Article 10 in the waste incineration directive specifies in some detail not only the measurements to be performed at plants using waste fraction as a fuel but there are also certain design requirements with respect to the gas residence time and the combustion temperature. Altogether, these requirements make waste-fired energy plants expensive not only to build but also to operate and it is sometimes advantageous to co-ordinate the waste handling systems for a region or a number of municipalities rather than to build incineration plants in every community. In such cases, waste may be hauled long distances between regions, between states or even internationally. However – though the waste itself may be treated elsewhere – the ultimate responsibility for the treatment still remains with the company, organization or authority that originally collected it. It will be up to the authority originally holding the waste fraction to set up and negotiate the contracts for the final handling and it will also be up to the original authority to follow up these contracts.
Looking now specifically at the two main fractions that may be "produced" through a proper infrastructure (text sections 03-04-01a, b, c and d) they are:
• A clean, reasonably dry, biomass-rich combustible fraction suitable for use in CHP plants (04-00-08e), for co-combustion (04-00-08m) in coal-fired plants or in industrial processes.

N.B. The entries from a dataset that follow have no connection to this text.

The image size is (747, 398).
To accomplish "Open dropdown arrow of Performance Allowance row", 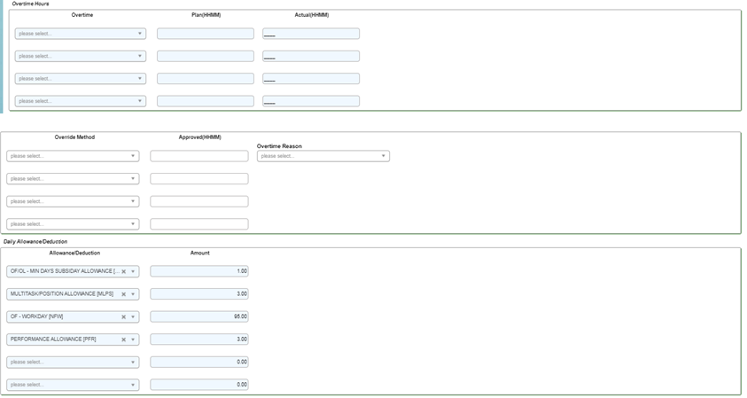I will [134, 339].
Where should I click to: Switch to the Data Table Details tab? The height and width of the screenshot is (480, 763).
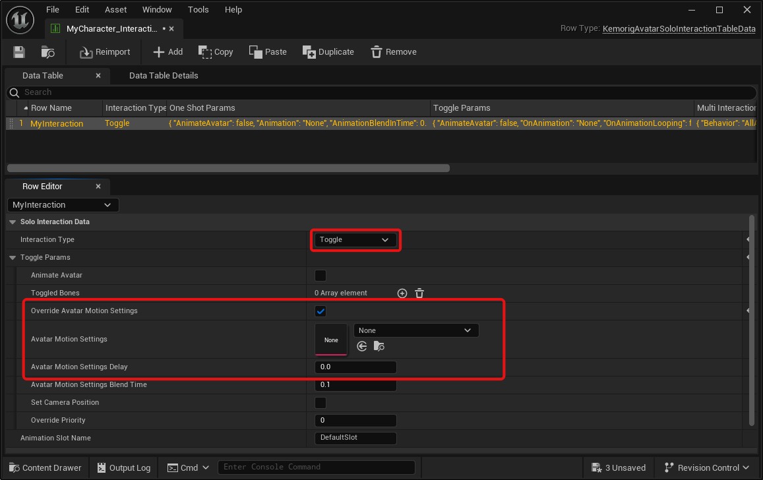164,76
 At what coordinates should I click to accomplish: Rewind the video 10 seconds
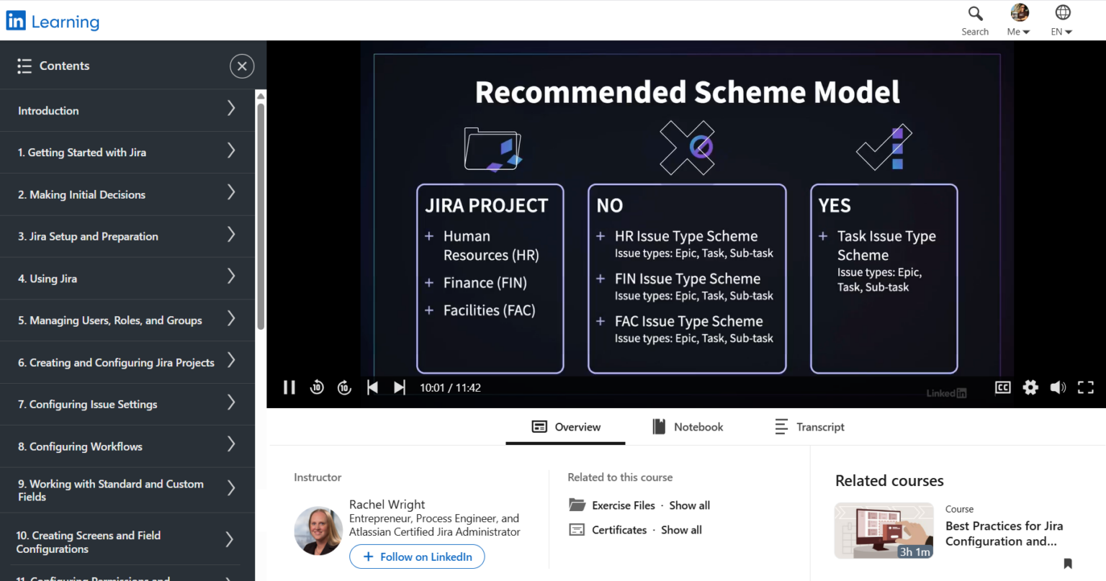[317, 387]
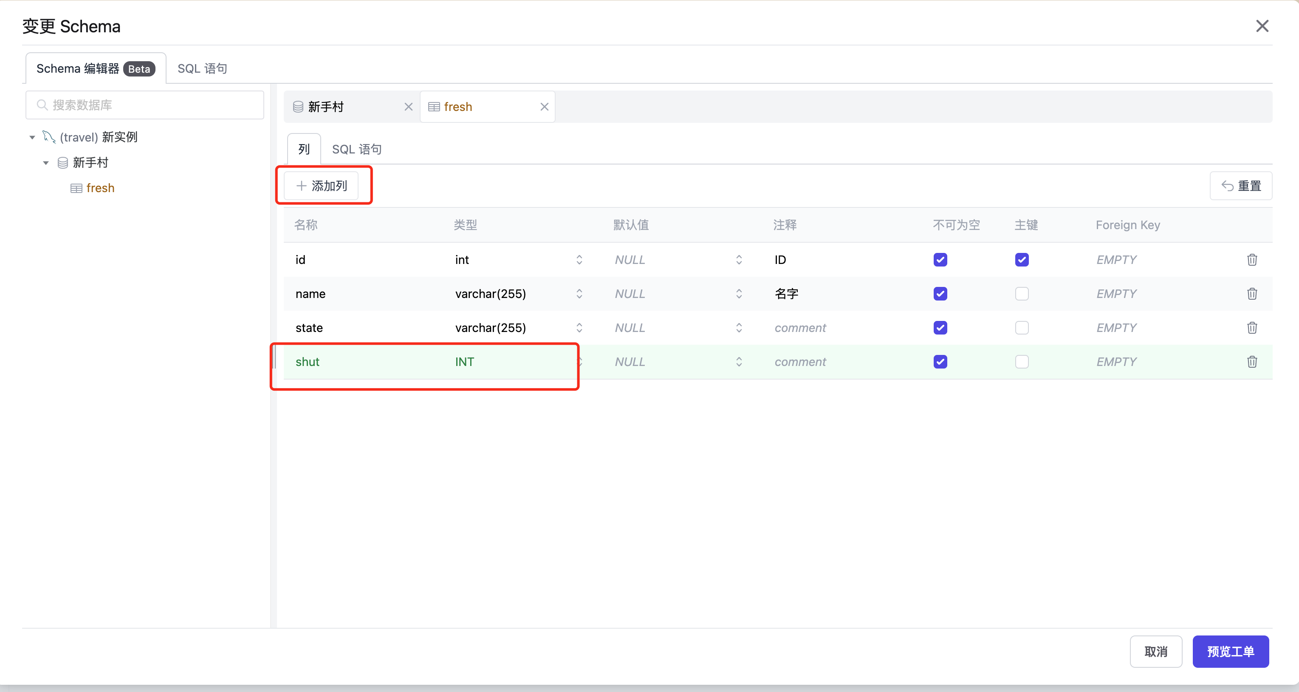1299x692 pixels.
Task: Open inner SQL 语句 tab beside 列
Action: [357, 149]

• A clean organic fraction suitable for composting, for anaerobic digestion (04-00-07) or for fermentation (04-00-06), usually in combination with other substrates.
It was pointed out in chapter 01-04 that fuel fractions originating from waste sometimes may have unacceptably high contents of chlorine, other halogens, sulphur and heavy metals. Of special importance in the case of combustion in CHP-applications or any other processes involving electricity production are the corrosive compounds formed from chlorine and sulphur. Other important compounds in the flue gases from combustion include molten and corrosive ashes.
The sensitive parts in the plant are, primarily, the steam superheater surfaces, exposed as they are to high internal steam pressures, to high temperatures and, on the outside, to corrosive flue gas components. The corrosive properties of the gas will thus set an upper limit to the steam temperature and –pressure attainable and with waste derived fuels this limit may sometimes be as low as 400 °C and about 80 bar, comparable with the data in nuclear power plants and far below those attained in any modern coal- or biomass-fired plants, not to mention those achieved in gas-firing.
The steam pressure and the steam temperature prior to the turbine (you may want to refer back to 04-00-08f) are the two parameters of highest importance with respect to the total electricity efficiency.
As can be understood from the previous paragraphs, the quality control with respect to fuel fraction analysis is of utmost important in case of waste streams for energy.
03-04-04: Planning aspects
An individual community is often too small to host a waste-fuelled CHP-plant, simply because the specific cost for RDF or SRF combustion is higher than for clean biofuels.
Hence, planning for energy-from-waste must most often be based on a regional perspective and the systems for waste collection and separation, as well as the technologies used for the collection and transport, need be co-ordinated between municipalities.